[Assignment]:
Go through the data below and copy each line where the word "agent" occurs.

[Dataset]:
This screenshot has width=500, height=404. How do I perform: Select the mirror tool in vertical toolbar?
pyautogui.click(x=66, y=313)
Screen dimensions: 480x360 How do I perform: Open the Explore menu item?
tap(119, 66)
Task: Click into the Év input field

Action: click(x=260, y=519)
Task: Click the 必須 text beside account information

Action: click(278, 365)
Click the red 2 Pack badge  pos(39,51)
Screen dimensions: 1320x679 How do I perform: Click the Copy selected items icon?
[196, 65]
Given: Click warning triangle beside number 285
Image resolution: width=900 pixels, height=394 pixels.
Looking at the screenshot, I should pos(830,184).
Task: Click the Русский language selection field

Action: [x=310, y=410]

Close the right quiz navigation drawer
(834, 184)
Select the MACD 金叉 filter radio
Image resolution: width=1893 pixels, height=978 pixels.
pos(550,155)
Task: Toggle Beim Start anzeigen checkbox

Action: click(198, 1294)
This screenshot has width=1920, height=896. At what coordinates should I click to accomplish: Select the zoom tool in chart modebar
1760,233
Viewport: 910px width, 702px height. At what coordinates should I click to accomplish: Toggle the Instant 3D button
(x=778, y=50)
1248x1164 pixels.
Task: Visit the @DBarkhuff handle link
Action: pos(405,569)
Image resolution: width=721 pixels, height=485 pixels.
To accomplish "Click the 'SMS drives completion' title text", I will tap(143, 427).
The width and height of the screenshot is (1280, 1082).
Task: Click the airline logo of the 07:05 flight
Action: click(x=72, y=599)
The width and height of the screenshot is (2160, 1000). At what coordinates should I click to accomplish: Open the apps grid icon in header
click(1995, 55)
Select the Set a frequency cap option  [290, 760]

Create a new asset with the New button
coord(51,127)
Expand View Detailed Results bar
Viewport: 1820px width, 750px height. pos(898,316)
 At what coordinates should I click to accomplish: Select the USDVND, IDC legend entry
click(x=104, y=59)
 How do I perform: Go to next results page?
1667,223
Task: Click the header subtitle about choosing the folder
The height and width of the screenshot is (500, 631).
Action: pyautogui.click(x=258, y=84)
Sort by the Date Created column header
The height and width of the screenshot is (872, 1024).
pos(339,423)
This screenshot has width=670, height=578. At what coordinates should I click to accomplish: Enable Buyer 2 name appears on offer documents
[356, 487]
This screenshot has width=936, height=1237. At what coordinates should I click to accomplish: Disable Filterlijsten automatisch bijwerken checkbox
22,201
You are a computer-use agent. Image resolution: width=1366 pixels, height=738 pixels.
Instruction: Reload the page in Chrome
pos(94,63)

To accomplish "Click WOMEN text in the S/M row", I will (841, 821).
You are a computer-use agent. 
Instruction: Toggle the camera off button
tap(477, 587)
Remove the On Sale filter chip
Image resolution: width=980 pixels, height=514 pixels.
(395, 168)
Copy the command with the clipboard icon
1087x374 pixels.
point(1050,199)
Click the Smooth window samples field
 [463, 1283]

[Answer to this task]:
You are a computer-use agent. Image resolution: width=1366 pixels, height=738 pixels.
You are a computer-use agent. 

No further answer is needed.